To overcome underfitting, there are several techniques that can be used. Let's go through each option and see if it helps in addressing underfitting:

  1. Use data augmentation technique: Data augmentation involves creating new training examples by applying various transformations to the existing data. This can help in increasing the size and diversity of the training set, which in turn can improve the model's ability to generalize. Data augmentation can be particularly useful when the training set is small or lacks diversity.

  2. Remove outliers in the training set: Outliers are data points that deviate significantly from the rest of the data. They can have a negative impact on the model's performance, especially if the model is sensitive to extreme values. By removing outliers from the training set, we can reduce their influence on the model and potentially improve its ability to fit the data.
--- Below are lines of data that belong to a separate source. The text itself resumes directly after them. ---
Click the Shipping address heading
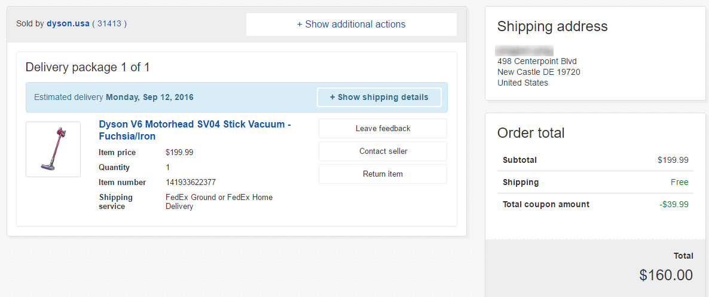Image resolution: width=709 pixels, height=297 pixels. (552, 26)
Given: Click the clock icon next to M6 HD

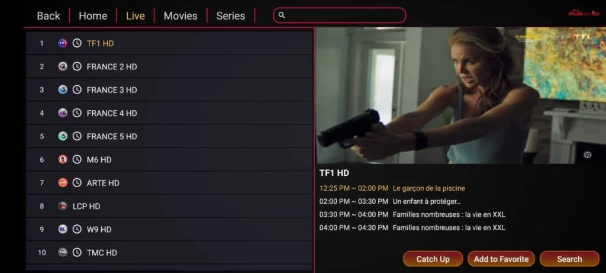Looking at the screenshot, I should coord(78,159).
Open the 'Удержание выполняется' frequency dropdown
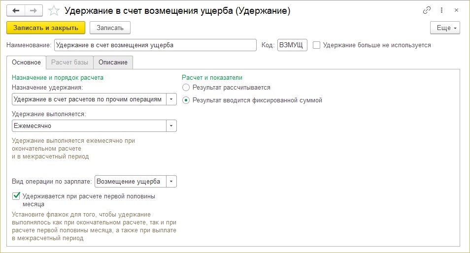Screen dimensions: 470x253 tap(171, 126)
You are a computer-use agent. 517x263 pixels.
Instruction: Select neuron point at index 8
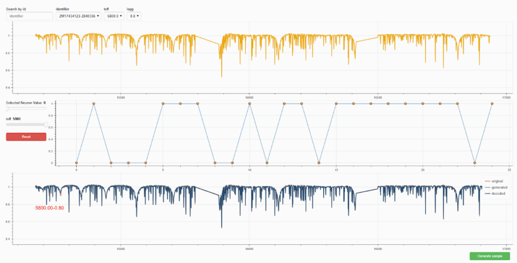point(215,163)
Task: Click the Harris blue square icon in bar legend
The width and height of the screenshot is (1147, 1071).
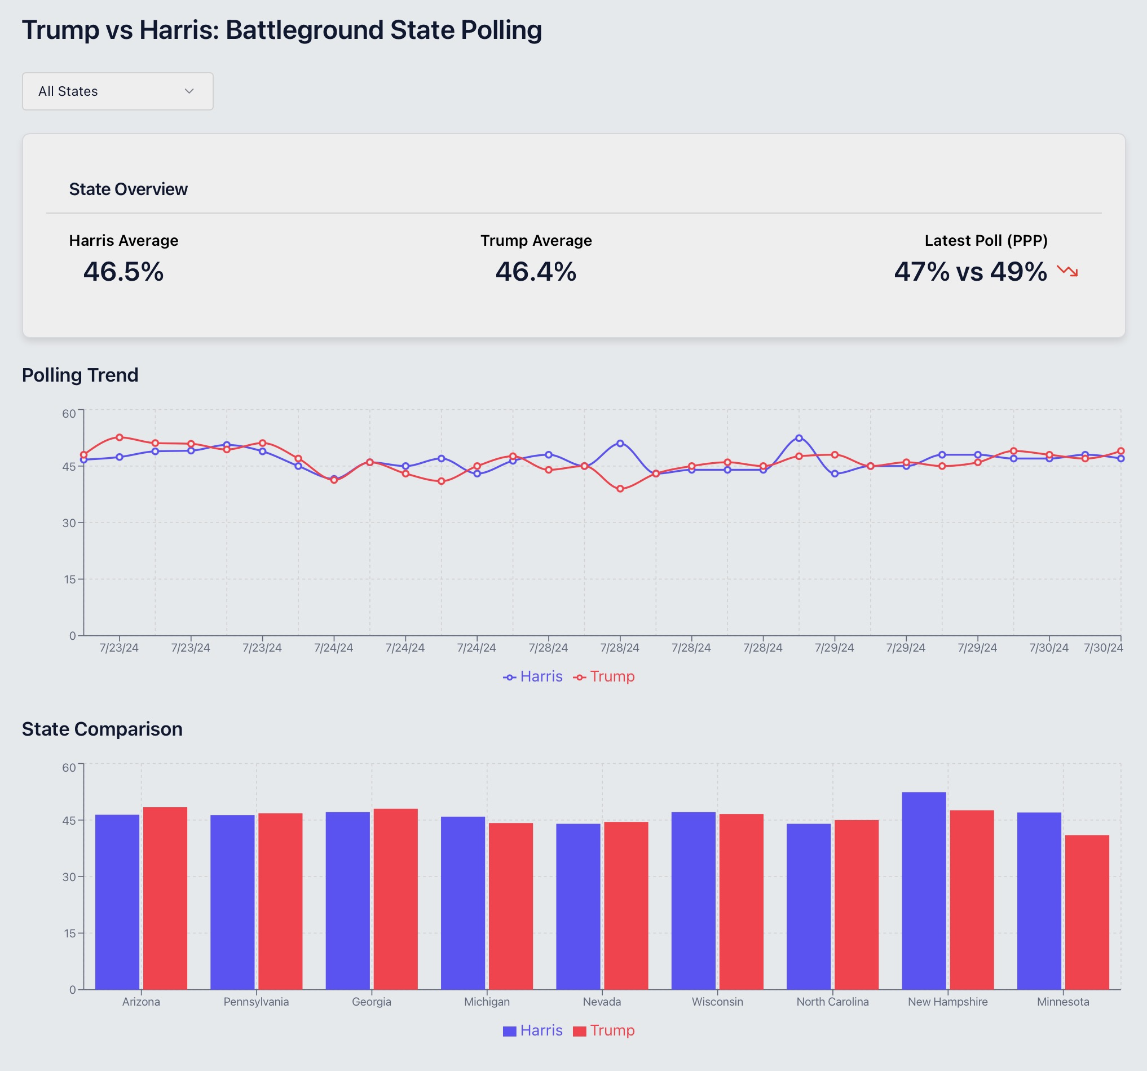Action: pyautogui.click(x=509, y=1031)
  3. Add more features to the data: Underfitting can occur when the model is too simple and lacks the necessary complexity to capture the underlying patterns in the data. By adding more features to the data, we can provide the model with more information to learn from, potentially improving its ability to fit the data more accurately.

  4. Select a model with lesser features: This option seems counterintuitive in the context of overcoming underfitting. Typically, underfitting occurs when the model is too simple and lacks the necessary complexity to capture the underlying patterns in the data. Selecting a model with lesser features may exacerbate the underfitting problem. Therefore, this option is not recommended for overcoming underfitting.

In summary, to overcome underfitting, it is generally recommended to use data augmentation techniques, remove outliers from the training set, and/or add more features to the data.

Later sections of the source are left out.